OPTIONAL: Create a modulefile. Adding a modulefile will mean that your software will appear on the list when people with the right set of permissions run module avail. Here is an example of a modulefile for gdal:

#%Module1.0
## gdal 2.2.1
## by Lizzy Borden

proc ModulesHelp { } {
       puts stderr "loads the environment for gdal 2.2.1"
}

module-whatis "loads the environment for gdal 2.2.1"
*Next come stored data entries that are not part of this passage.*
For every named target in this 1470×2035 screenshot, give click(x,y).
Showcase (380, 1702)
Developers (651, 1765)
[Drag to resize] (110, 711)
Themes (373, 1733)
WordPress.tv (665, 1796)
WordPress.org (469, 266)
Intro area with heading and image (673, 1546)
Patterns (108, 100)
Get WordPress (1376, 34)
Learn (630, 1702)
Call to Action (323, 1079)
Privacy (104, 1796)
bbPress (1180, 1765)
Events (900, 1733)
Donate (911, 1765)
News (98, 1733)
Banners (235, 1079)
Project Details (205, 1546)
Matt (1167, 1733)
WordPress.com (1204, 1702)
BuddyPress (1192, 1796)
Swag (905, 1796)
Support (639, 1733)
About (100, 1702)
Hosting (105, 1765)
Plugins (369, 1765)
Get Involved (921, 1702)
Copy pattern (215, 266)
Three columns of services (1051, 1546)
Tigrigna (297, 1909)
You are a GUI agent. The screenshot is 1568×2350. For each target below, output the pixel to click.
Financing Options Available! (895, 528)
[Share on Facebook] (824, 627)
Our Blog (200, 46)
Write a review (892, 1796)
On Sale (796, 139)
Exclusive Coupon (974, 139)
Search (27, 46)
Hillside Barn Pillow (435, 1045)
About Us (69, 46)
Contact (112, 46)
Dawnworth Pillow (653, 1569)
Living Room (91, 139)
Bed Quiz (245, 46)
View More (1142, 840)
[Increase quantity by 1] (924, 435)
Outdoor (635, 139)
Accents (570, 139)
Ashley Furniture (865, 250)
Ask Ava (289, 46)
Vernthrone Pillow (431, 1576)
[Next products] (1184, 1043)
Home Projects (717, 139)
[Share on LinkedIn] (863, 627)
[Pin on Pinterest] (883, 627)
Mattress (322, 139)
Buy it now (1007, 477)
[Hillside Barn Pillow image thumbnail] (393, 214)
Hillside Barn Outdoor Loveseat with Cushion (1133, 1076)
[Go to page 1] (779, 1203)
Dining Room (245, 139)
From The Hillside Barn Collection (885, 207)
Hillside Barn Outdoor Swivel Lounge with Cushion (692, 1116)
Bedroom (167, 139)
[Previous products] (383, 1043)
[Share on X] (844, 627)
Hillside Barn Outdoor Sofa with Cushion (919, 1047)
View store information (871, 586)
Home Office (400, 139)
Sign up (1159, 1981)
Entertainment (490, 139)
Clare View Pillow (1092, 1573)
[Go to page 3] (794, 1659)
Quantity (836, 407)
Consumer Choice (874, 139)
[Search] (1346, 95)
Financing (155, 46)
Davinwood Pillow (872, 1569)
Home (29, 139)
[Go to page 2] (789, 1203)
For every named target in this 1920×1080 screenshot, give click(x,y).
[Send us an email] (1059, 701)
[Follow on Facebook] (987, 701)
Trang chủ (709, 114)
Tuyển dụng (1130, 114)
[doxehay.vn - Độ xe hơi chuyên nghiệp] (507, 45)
set GDAL_DIR /global/home/groups/my_group/modules/gdal/2.2.1/
setenv GDAL_DIR $GDAL_DIR
prepend-path PATH $GDAL_DIR/bin
prepend-path LD_LIBRARY_PATH $GDAL_DIR/lib
prepend-path MANPATH $GDAL_DIR/man

Name the module file using the version number, in the case of the example “2.2.1”. Place the module file in the modfiles sub-directory and allow access by your group. For the example:

mkdir modfiles/gdal

mv 2.2.1 modfiles/gdal

cd modfiles

chgrp -R my_group gdal

chmod -R g+rwX gdal

 

Finally, tell your group members they will need to add /global/home/groups/my_group/modfiles to their MODULEPATH environment variable, which would usually be done in one’s .bashrc file:

export MODULEPATH=$MODULEPATH:/global/home/groups/my_group/modfiles

 

Example installation scripts

These examples use tee instead of script to create log files. They also compile the software in parallel with the -j8 flag.

 

gnuplot

 

#!/bin/sh
make distclean
./configure --prefix=/global/home/groups/my_group/modules/gnuplot/4.6.0 --with-readline=gnu --with-gd=/usr 2>&1 | tee gnuplot-4.6.0.configure.log
make -j8 2>&1 | tee gnuplot-4.6.0.make.log
make check 2>&1 | tee gnuplot-4.6.0.check.log
make install 2>&1 | tee gnuplot-4.6.0.install.log
make distclean

cgal

#!/bin/sh
module load gcc/4.4.7 openmpi/1.6.5-gcc qt/4.8.0 cmake/2.8.11.2 boost/1.54.0-gcc
make distclean
cmake -DCMAKE_INSTALL_PREFIX=/global/home/groups/my_group/modules/cgal/4.4-gcc . 2>&1 | tee cgal-4.4-gcc.cmake.log
make -j8 2>&1 | tee cgal-4.4-make.log
make install 2>&1 | tee cgal-4.4-install.log
make distclean

FAQ

What if the software doesn’t come with a configure script?

If the software doesn’t come with a configure script, you will have to modify the Makefile itself to build it. Building the software can be done from any directory where you have the correct permissions. Once you have a binary, you can copy it to the correct location.